Un commandant libyen demande l'aide des États-Unis

TRIPOLI, Libye - Le commandant d'une milice libyenne qui s'est emparée de ports pétroliers dans l'est du pays demande l'aide des États-Unis pour régler son différend avec le gouvernement central.

Le Parlement libyen a d'ailleurs évincé mardi le premier ministre Ali Zidan en lien avec cette affaire, et l'a remplacé sur une base intérimaire par le ministre de la Défense, Abdullah al-Thinni.

Le parlementaire Hussein el-Ansari a révélé que 121 parlementaires sur les 180 restants ont voté en défaveur de M. Zidan. Le bloc islamiste des Frères musulmans cherchait depuis longtemps à l'évincer, mais était jusqu'à présent à court de votes.

Le milicien Ibrahim Jedran a déclaré, sur les ondes de son réseau de télévision privé, qu'il accueillerait l'aide des États-Unis pour superviser la gestion des exportations pétrolières et des revenus de son organisation.

La milice a provoqué une crise de trois jours quand elle a tenté de charger du pétrole à bord d'un navire battant pavillon nord-coréen qui avait accosté au port stratégique d'al-Sidra, sans la permission du gouvernement. La milice s'est emparée de ce port l'été dernier.

Le gouvernement libyen a affirmé lundi que ses forces ont pris le contrôle du pétrolier, ce que nie la milice. Un porte-parole du groupe de M. Jedran prétend que le navire se trouve déjà en eaux internationales et qu'il a pu quitter le territoire libyen sans problème.

L'ambassadrice américaine Deborah Jones a prévenu que les actes de la milice vont à l'encontre du droit international et qu'ils correspondent à un vol.

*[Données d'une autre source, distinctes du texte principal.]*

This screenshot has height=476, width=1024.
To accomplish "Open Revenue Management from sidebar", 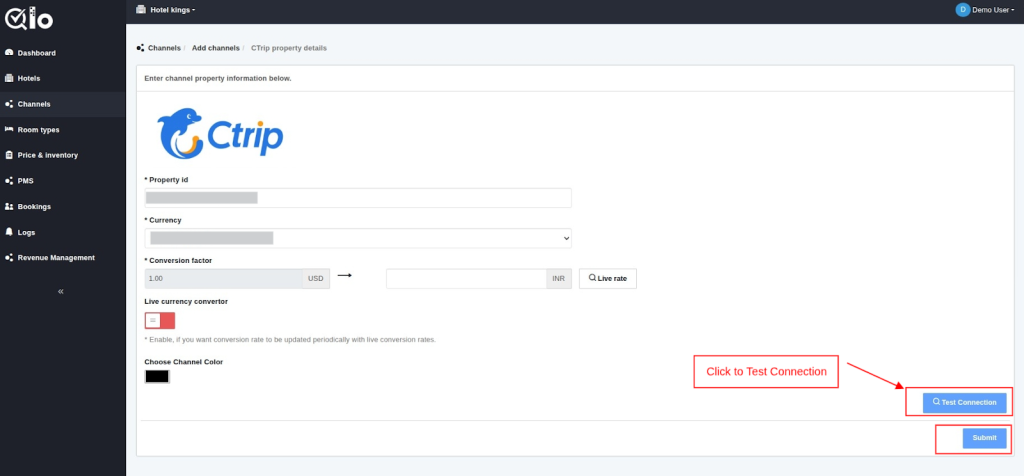I will [56, 258].
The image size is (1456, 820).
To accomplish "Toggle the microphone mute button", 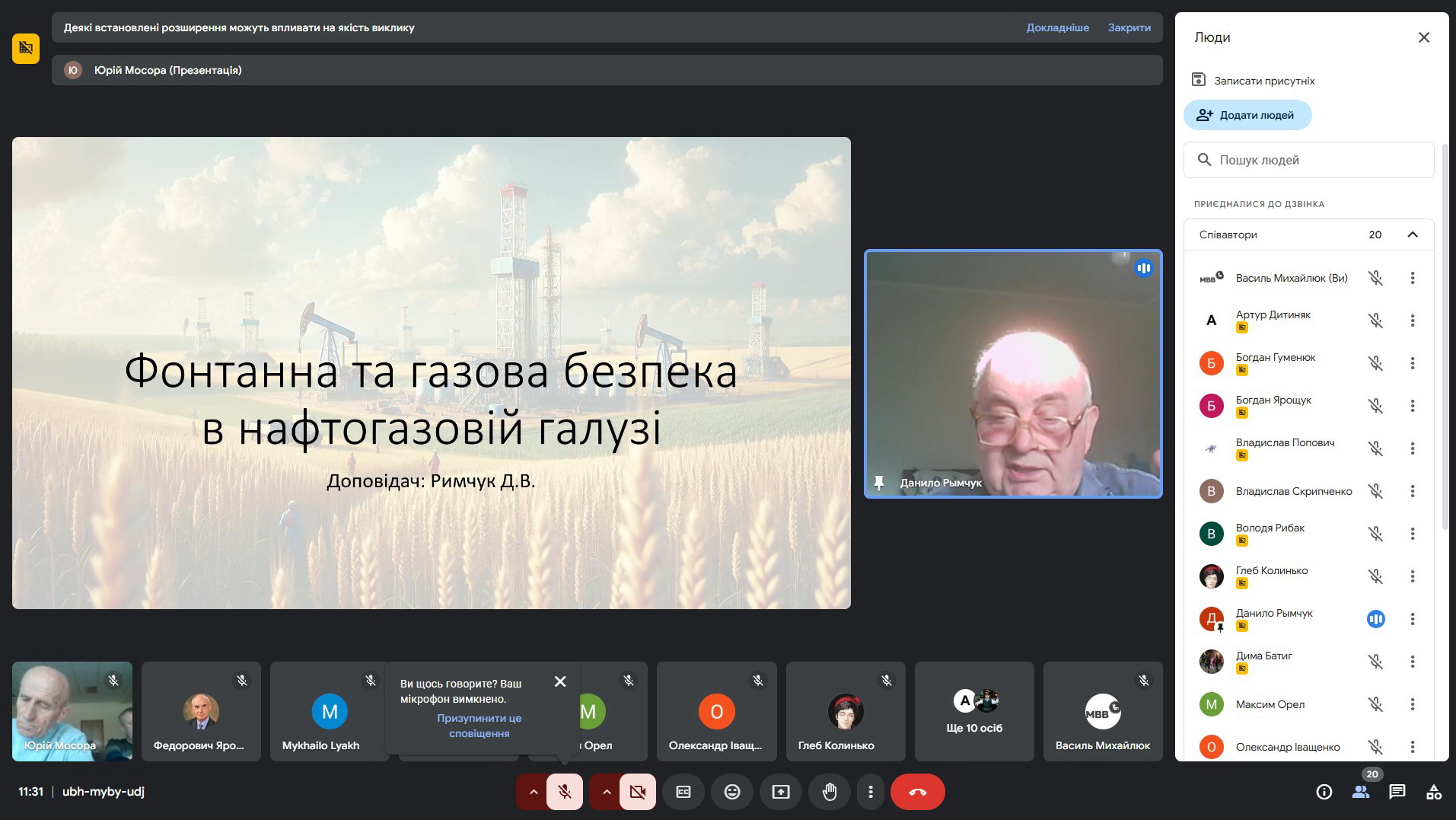I will (x=564, y=792).
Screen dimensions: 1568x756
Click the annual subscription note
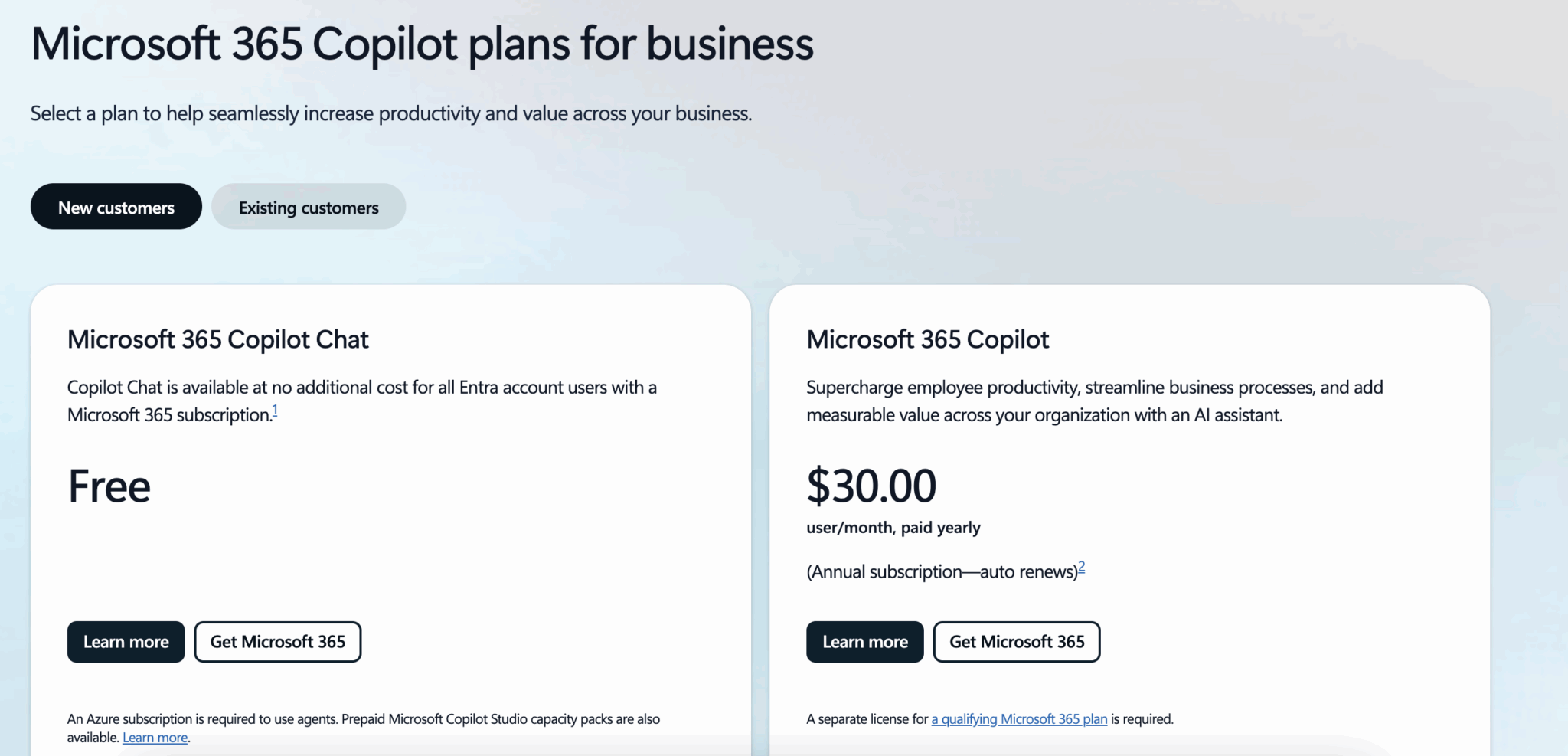942,571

Elle a ajouté que ce pétrole appartient à la Compagnie nationale libyenne de pétrole et à ses partenaires, dont des firmes américaines.

M. Jedran, un ancien rebelle anti-Kadhafi, a réclamé l'autonomie pour la région de la Cyrénaïque, dans l'est de la Libye.

M. Zidan n'a pas immédiatement commenté son congédiement, qui suscite de nouvelles craintes de conflit armé puisque la plupart des politiciens sont appuyés par des milices aux allégeances idéologiques ou régionales, dont certaines qui risquent de mal digérer son départ.

Le départ de M. Zidan semblait inévitable à plusieurs Libyens. Choisi comme premier ministre après la chute du régime de Mouammar Kadhafi en 2011, il s'était récemment plaint que l'armée faisait fi de ses ordres et que «tous semblent se liguer contre le gouvernement». Il avait même été brièvement kidnappé, l'an dernier.

M. Zidan était appuyé par l'Alliance des forces nationales, face aux Frères musulmans.